BEGIN Extracted information

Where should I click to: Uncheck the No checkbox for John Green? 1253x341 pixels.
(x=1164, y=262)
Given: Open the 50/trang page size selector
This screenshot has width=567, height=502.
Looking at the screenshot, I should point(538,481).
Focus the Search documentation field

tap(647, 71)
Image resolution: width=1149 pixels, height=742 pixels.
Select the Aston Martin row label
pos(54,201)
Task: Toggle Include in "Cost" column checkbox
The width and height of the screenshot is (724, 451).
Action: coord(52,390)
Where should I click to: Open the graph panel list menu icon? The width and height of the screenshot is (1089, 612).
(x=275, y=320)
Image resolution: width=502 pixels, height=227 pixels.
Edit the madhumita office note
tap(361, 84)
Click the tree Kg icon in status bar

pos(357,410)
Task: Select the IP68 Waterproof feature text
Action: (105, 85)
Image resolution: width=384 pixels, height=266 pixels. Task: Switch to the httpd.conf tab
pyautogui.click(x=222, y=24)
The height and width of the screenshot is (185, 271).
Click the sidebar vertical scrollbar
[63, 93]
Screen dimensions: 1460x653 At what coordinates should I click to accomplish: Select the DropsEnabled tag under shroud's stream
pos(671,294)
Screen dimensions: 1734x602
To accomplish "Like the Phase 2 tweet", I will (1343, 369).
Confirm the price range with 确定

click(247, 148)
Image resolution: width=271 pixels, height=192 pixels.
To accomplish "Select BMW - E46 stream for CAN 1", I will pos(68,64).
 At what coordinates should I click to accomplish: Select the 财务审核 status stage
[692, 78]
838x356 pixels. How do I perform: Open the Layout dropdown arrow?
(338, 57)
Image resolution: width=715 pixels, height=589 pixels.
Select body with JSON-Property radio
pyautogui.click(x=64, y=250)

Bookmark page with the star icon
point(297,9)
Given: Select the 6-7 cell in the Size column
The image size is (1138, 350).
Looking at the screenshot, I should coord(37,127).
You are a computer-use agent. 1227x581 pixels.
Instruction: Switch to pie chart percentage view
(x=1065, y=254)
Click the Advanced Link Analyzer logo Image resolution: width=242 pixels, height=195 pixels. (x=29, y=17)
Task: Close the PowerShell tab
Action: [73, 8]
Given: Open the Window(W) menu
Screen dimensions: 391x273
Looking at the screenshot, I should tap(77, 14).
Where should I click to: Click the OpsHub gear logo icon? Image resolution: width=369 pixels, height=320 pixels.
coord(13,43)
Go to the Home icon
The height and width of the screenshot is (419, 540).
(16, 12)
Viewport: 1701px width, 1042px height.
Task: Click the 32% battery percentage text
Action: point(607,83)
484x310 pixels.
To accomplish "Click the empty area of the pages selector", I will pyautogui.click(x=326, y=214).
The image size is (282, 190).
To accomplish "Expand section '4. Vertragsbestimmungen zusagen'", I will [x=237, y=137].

END Extracted information

The records above must be set down again exactly as written.

Where should I click to: Uncheck the No checkbox for John Green? 1253x341 pixels.
(x=1164, y=262)
Given: Open the 50/trang page size selector
This screenshot has width=567, height=502.
Looking at the screenshot, I should point(538,481).
Focus the Search documentation field

tap(647, 71)
Image resolution: width=1149 pixels, height=742 pixels.
Select the Aston Martin row label
pos(54,201)
Task: Toggle Include in "Cost" column checkbox
The width and height of the screenshot is (724, 451).
Action: coord(52,390)
Where should I click to: Open the graph panel list menu icon? The width and height of the screenshot is (1089, 612).
(x=275, y=320)
Image resolution: width=502 pixels, height=227 pixels.
Edit the madhumita office note
tap(361, 84)
Click the tree Kg icon in status bar

pos(357,410)
Task: Select the IP68 Waterproof feature text
Action: (105, 85)
Image resolution: width=384 pixels, height=266 pixels. Task: Switch to the httpd.conf tab
pyautogui.click(x=222, y=24)
The height and width of the screenshot is (185, 271).
Click the sidebar vertical scrollbar
[63, 93]
Screen dimensions: 1460x653 At what coordinates should I click to accomplish: Select the DropsEnabled tag under shroud's stream
pos(671,294)
Screen dimensions: 1734x602
To accomplish "Like the Phase 2 tweet", I will (1343, 369).
Confirm the price range with 确定

click(247, 148)
Image resolution: width=271 pixels, height=192 pixels.
To accomplish "Select BMW - E46 stream for CAN 1", I will pos(68,64).
 At what coordinates should I click to accomplish: Select the 财务审核 status stage
[692, 78]
838x356 pixels. How do I perform: Open the Layout dropdown arrow?
(338, 57)
Image resolution: width=715 pixels, height=589 pixels.
Select body with JSON-Property radio
pyautogui.click(x=64, y=250)

Bookmark page with the star icon
point(297,9)
Given: Select the 6-7 cell in the Size column
The image size is (1138, 350).
Looking at the screenshot, I should coord(37,127).
You are a computer-use agent. 1227x581 pixels.
Instruction: Switch to pie chart percentage view
(x=1065, y=254)
Click the Advanced Link Analyzer logo Image resolution: width=242 pixels, height=195 pixels. (x=29, y=17)
Task: Close the PowerShell tab
Action: [73, 8]
Given: Open the Window(W) menu
Screen dimensions: 391x273
Looking at the screenshot, I should tap(77, 14).
Where should I click to: Click the OpsHub gear logo icon? Image resolution: width=369 pixels, height=320 pixels.
coord(13,43)
Go to the Home icon
The height and width of the screenshot is (419, 540).
(16, 12)
Viewport: 1701px width, 1042px height.
Task: Click the 32% battery percentage text
Action: point(607,83)
484x310 pixels.
To accomplish "Click the empty area of the pages selector", I will pyautogui.click(x=326, y=214).
The image size is (282, 190).
To accomplish "Expand section '4. Vertragsbestimmungen zusagen'", I will [x=237, y=137].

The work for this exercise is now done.